Двести лет спустя Русская земля представляла уже значительное европейское государство; и вот она снова подверглась великому испытанию. Завоеватель, перед которым пала вся Европа, обратил против нас все ее силы. Польша открыла ему путь внутрь нашей земли, билась с нами под его орлами и вместе с ним присутствовала при Московском пожаре. Положение нашего государства было тогда самое критическое. Финансы наши были в совершенном расстройстве, о каком мы теперь и понятия не имеем. Паника овладевала умами и распространялась повсюду Ни в чем очевидном не выражалась народная сила; нигде не сосредоточивалась народная вера. Мы знаем, как окончилось это испытание; мы знаем, чем вышел из него русский народ; мы знаем, что с этой эпохи пробудились и пришли в действие внутренние силы нашей народности, что именно с этой эпохи начинаются наше народное самосознание и плодотворная деятельность во всех сферах нашей общественной жизни.
А каково в настоящее время положение нашего Отечества? Менее ли оно способно, чем прежде, выдержать великое испытание?
Как бы ни казалось далеко наше современное положение от разных идеалов, которые могут представляться каждому, нынешняя Россия со своим наступающим будущим сама представляет собой идеал, который мог казаться недостижимым с точки зрения прошедших эпох. Наше народное и государственное единство никогда не было так упрочено, как теперь. Великая и тяжкая работа тысячелетия оканчивается преобразованиями, которые, как сказано в московском городском адресе, «новыми теснейшими узами соединяют Русского Царя с Русской землей и дадут новую крепость Его державе». Как еще ни скудно развитие нашей общественной деятельности, нашей торговли, нашей промышленности, никогда прежде не было оно ни так обширно, ни так обильно. Вместе с умножением народонаселения возросло против прежнего и народное благосостояние; везде пробуждается новая жизнь; все чувствует новые силы и призвание к будущему; везде возникают новые интересы всякого рода, скрепляющие новыми узами все части русского народонаселения, все области Русской империи. Явилась новая, великая сила — общественное мнение, всеобъемлющий интерес общего дела. Общественные понятия группируются и зреют. Зиждительные силы нашей народности живут уже не в одних темных инстинктах, но и в сознании. Старые искусственные порядки со своими злоупотреблениями исчезают и уступают место системе лучших отношений, в основу которых полагается самое плодотворное и самое надежное начало — начало самоуправления. Как бы смиренно ни смотрели мы на самих себя, как бы ни были скромны наши мнения о наших силах, мы можем с полным убеждением повторить сказанное во всеподданнейшем адресе дворянства Московской губернии: «Во главе освобождаемой Вами России Вы могущественны, Государь. Вы могущественнее Ваших предшественников». Теперь менее, чем когда-нибудь за все продолжение нашего исторического существования, можем мы опасаться войны за народное дело. Не внутренние условия нашего существования, не действительные силы нашей народности слабы, а разве еще не совсем доспели до них наши общественные понятия. Слабы не силы наши, а слабы еще наши не совсем установившиеся, не совсем созревшие мнения, которыми мы измеряем и оцениваем свое положение.

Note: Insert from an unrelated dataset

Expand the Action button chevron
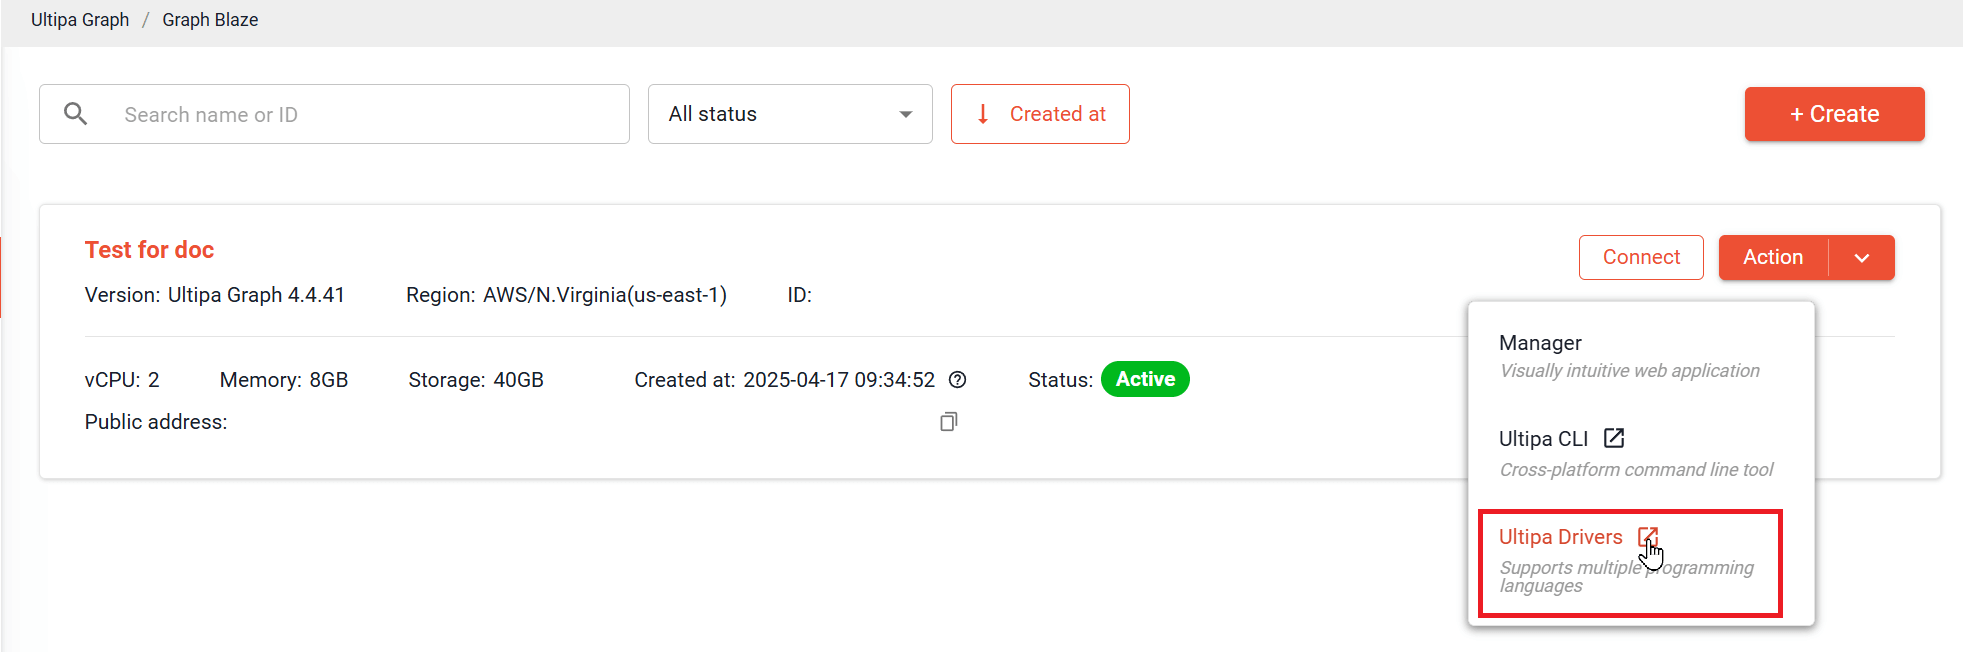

Предотвратить войну можем мы только сознанием наших сил, только полной верой в исторические судьбы нашего народа; предотвратить войну можем мы только энергичной решимостью не уклоняться ни от какого вызова. Да, война не должна устрашать нас, какие бы ни приняла она размеры. Если она неизбежна, то сопряженные с нею бедствия мы можем предотвратить только энергичной готовностью к ней и крепкою уверенностью, что последнее испытание, которому подвергнется наше народное единство, будет окончательном торжеством его.
Миролюбие совершило все возможное для обезоружения наших врагов и для успокоения польского мятежа. Далее идти оно не может, и если его последние усилия останутся безуспешны, если враги наши будут видеть в нем признак нашей слабости, нам нельзя уже сделать ни одного шага в этом направлении, не теряя достоинства и не подвергая себя страшным бедствиям. Срок, постановленный всемилостивейшим манифестом, истекает, но восстание не прекращается. Амнистия побуждает двигателей мятежа только к новым и более напряженным усилиям. Центральный революционный комитет продолжает заседать в Варшаве и издавать свои декреты.
Не все, конечно, в Европе посвящены в тайны этого темного движения, не все отдают себе отчет в том, как оно возникло, чем оно поддерживается и к чему, собственно, направлено; но все с изумлением смотрят на ход и обстоятельства этого дела; всем оно представляется как что-то небывалое и беспримерное; все хотят видеть в нем только свидетельство нашей слабости и внутреннего упадка.
Отныне должны мы обнаружить ту твердость, которая, по выражению адреса Московской городской Думы, «прощая виновных, смирит непокорных».